**Written problem**: Rescale the data from its first line through the line containing "click(x=813, y=264)", inclusive, and write out every line. Multiply each click coordinate in the answers by 2.25 and round to the nearest whole number, rounding halves up. Copy all other lines unchanged.

**Rows**:
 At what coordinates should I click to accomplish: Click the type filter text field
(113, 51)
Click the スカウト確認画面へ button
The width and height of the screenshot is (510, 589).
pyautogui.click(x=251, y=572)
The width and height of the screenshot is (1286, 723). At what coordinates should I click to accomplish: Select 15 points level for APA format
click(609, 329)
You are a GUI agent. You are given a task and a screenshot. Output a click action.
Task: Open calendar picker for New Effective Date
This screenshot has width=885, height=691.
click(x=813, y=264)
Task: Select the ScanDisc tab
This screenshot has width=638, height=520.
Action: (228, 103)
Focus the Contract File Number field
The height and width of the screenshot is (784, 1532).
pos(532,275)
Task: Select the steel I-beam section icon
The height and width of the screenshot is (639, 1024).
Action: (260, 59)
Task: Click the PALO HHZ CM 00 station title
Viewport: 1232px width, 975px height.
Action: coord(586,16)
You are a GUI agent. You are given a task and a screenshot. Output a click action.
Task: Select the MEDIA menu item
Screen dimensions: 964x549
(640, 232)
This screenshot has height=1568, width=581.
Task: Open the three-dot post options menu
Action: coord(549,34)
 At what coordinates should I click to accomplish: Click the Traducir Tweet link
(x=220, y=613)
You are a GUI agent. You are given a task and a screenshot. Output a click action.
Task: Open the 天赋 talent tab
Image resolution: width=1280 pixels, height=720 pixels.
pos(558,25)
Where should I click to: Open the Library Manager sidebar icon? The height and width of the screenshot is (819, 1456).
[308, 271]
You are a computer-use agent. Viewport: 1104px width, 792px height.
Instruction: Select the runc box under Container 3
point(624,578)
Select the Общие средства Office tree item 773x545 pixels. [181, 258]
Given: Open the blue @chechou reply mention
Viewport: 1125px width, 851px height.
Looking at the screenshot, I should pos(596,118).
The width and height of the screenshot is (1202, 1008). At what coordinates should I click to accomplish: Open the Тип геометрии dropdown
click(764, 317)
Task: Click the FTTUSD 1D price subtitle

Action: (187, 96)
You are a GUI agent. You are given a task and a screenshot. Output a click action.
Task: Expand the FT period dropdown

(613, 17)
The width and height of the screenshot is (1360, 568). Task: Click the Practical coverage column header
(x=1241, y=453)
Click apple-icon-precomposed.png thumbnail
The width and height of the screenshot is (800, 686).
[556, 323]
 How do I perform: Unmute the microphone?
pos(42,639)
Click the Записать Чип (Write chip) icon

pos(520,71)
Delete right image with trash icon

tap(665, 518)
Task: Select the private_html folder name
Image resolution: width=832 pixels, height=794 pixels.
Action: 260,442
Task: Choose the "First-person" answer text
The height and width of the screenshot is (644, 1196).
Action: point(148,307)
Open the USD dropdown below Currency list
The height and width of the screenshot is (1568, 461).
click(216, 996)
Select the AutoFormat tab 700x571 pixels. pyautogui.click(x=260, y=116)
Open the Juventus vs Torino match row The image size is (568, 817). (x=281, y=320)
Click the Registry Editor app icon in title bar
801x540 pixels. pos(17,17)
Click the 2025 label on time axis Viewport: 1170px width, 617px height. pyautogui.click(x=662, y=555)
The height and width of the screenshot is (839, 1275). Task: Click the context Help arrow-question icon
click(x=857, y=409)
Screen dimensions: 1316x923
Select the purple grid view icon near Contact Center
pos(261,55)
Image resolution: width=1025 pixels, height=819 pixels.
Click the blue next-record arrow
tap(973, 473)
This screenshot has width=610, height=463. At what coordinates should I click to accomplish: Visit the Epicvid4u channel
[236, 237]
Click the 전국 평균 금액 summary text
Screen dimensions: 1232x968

**Solution for this task**:
 At what coordinates should I click to accomplish: Click the type filter text field
(254, 115)
Click the スカウト確認画面へ button
The width and height of the screenshot is (510, 589).
pyautogui.click(x=565, y=1287)
The width and height of the screenshot is (1286, 723). At what coordinates should I click to accomplish: Select 15 points level for APA format
click(1370, 740)
You are a GUI agent. You are given a task and a screenshot. Output a click action.
Task: Open calendar picker for New Effective Date
This screenshot has width=885, height=691.
click(x=1829, y=594)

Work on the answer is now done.